**** Passage shown

Personal Health

Solving pieces of the genetic puzzle

Every living thing on the planet contains DNA, the molecular sequence that encodes the genetic blueprint of an organism. Genome sequencing can reveal your likelihood of getting certain diseases like Alzheimer’s, and it can tell you whether you have straight or curly hair or are likely to sneeze when sunlight hits your eyes. But for all this information, scientists only understand the functions of a small portion of the genome. The bacterium Escherichia coli (E. coli) is widely considered the most well-studied organism on Earth, but still, scientists have no idea how more than half of E. coli’s genes are regulated.

Now, recent research from Caltech illustrates a new technique to help crack the code of certain mysterious regions of DNA called noncoding DNA sequences. Many mutations in these poorly understood regions have been implicated in disease in organisms such as humans, so understanding the function of noncoding DNA is critical.

********

→ **Required work**
1. In the passage on the genetic puzzle, which organism is widely considered the most well-studied on Earth?
2. Continue the passage on the genetic puzzle from where it stops.

**** Dataset content

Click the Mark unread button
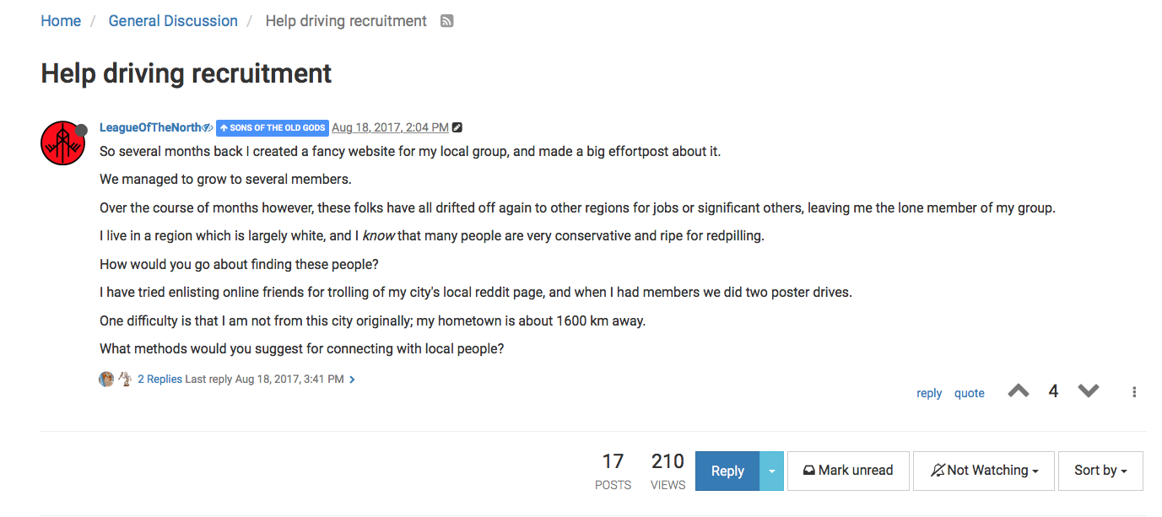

********

→ **Per-task outputs**
1. The bacterium Escherichia coli (E. coli).

2.
The work was done in the laboratory of Rob Phillips, Fred and Nancy Morris Professor of Biophysics, Biology, and Physics. A paper describing the research appears online on May 4, ahead of print in the journal Proceedings of the National Academy of Sciences.

“Humans have such a wide variety of cells—muscle cells, neurons, photoreceptors, blood cells, to name a few,” says Phillips. “They all have the same DNA, so how do they each turn out so differently? The answer lies in the fact that genes can be regulated—turned on or off, dialed up and dialed down—differently in different tissues. Until now, there have been no general principles to help us understand how this regulation was encoded.”

The most well-studied parts of the genome are the so-called coding regions—the genes that encode for the production of the proteins that allow a cell to function.

However, more than 50 percent of the genes in E. coli have noncoding regions whose functions remain completely mysterious. These regions of the DNA contain sites where proteins called transcription factors bind and are able to dial up or down expression of other genes—in other words, noncoding regions contain information about how the genome regulates itself. 

In the new work, postdoctoral scholar Nathan Belliveau (PhD ’18) applied a method called Sort-Seq to mutate small pieces of noncoding regions in E. coli and determine which regions contain binding sites. Binding sites are the locations where specialized proteins that are involved in transcription—the first step in the process of gene expression—attach to DNA.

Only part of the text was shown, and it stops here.